Jeremy Boland, assistant principal of Cos Cob Elementary School in Greenwich, Connecticut, tells an unidentified woman in the heavily edited, 12-minute video that he rejects teacher applicants who hold conservative political leanings, Catholic beliefs, are older or those who give deference to parents’ wishes.
“I can’t get past the parents anymore,” Boland says in the secretly recorded video. “The parents feel as though it’s their responsibility to shape the schools, which then shape the kids, right?”
“So, because I can’t get past the parents, do I really have as much of an influence … on the kids as I want? I try in my own way. But right now, my job is to hire the right teachers.”
“Do we work for the parent or do we work for the kid?” Boland asks rhetorically in the video. “We work for the kid.”
The video was published by Project Veritas, a controversial conservative nonprofit organization known for undercover videos revealing apparent liberal bias.
Boland says in the video that Catholics are more politically conservative. When asked what he does if a teacher applicant is Catholic, he answers, “You don’t hire them.”
“You can never change their mindset. So when you ask them to consider something new, like a new opportunity, or, ‘You have to think about this differently,’ they’re stuck — just rigid,” Boland says, reiterating that he thinks Catholics are brainwashed.
An email from Greenwich Superintendent of Schools Toni Jones to family and staff said Boland had been placed on leave, according to The Associated Press. Jones also pledged a full investigation into Boland’s comments.
“Believe it or not, the open-minded, more progressive teachers are actually more savvy about delivering a Democratic message without really ever having to mention politics,” Boland says in the viral video.
Multiple public officials have opened investigations into the matter. Connecticut Attorney General William Tong announced a civil rights investigation into potentially illegal discrimination or actionable misconduct.
“This video is disturbing,” Tong said. “And if teachers, school staff, or applicants for education jobs have been illegally discriminated against for any reason, I will take action.”
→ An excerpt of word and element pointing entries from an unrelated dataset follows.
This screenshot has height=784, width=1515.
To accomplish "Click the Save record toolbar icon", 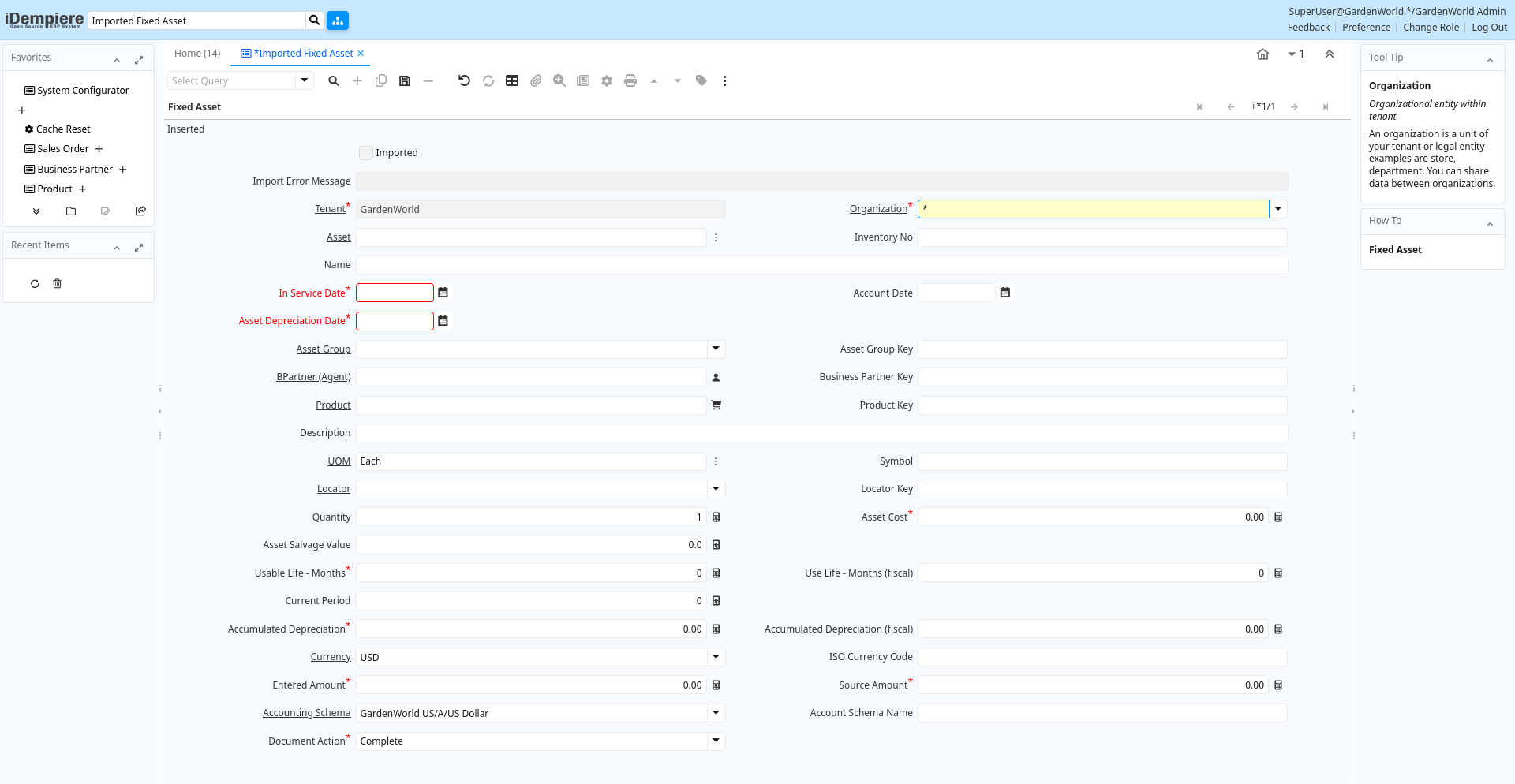I will pyautogui.click(x=405, y=80).
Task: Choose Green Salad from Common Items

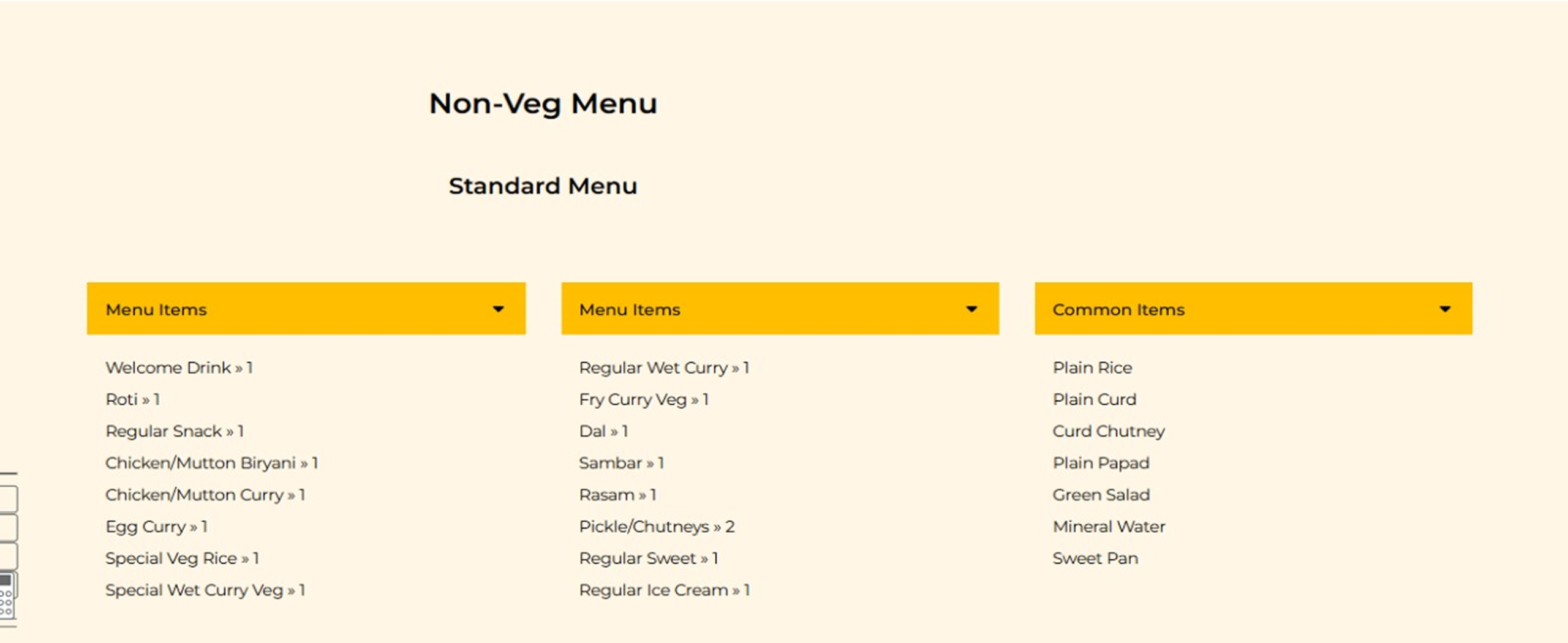Action: coord(1101,495)
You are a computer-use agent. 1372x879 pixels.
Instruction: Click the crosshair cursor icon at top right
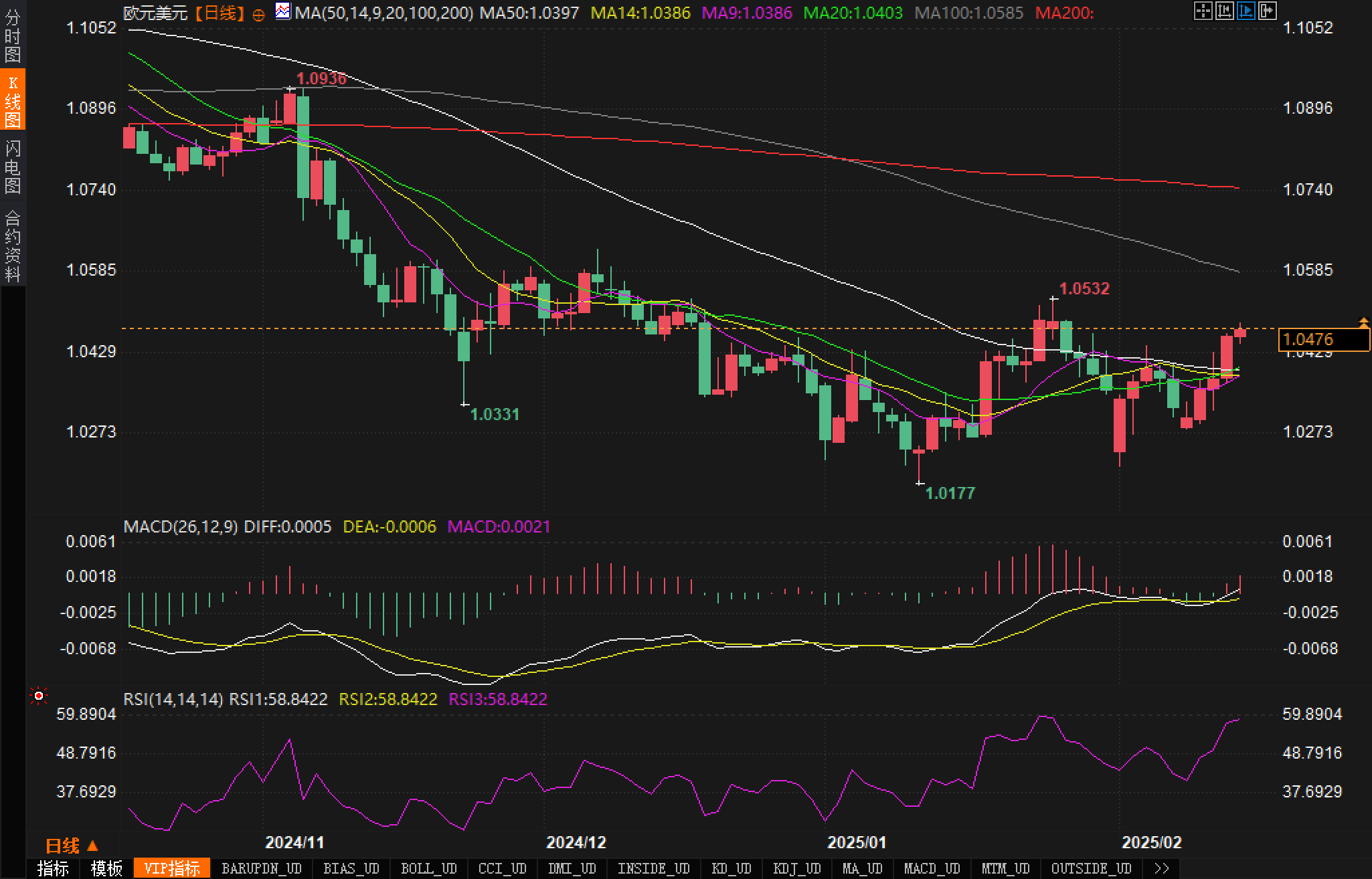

Peter Wolfgang, executive director of the conservative Family Institute of Connecticut, believes the video could have major political implications for Connecticut’s gubernatorial election. Democratic incumbent Gov. Ned Lamont will face Republican nominee Bob Stefanowski this November.
“This is a gift-wrapped present dropped into the lap of (Stefanowski),” Wolfgang wrote Aug. 31 on his Facebook page. “If he does not make the most of this, it will be a huge fail. Ever since around the time of Gov. Youngkin’s victory in Virginia, there were signs that the GOP was starting to get it. That is, that culture matters. Even the Connecticut GOP!”
Stefanowski’s campaign released a statement saying he was deeply troubled by the video. He said he is most concerned the administrator would brag about indoctrinating students and blackballing teachers who “don’t subscribe to radical ‘woke’ ideology.”
Gov. Lamont said he supports the attorney general’s civil rights investigation and that any form of discrimination has no place in the state.
Republican state legislators told the Hartford Courant that they are calling for a wider investigation through the Legislature’s education committee to ensure the problem isn’t systemic. Lamont says he doesn’t oppose the Legislature looking into it but cautions the state about Project Veritas’ intentions.
“I hate these ‘gotcha’ guys and clipping of the video trying to make political fodder out of it.” Lamont said on WTNH, a local news channel. “That said, I thought the words spoke for themselves. We’re going to investigate the words and what’s behind them.”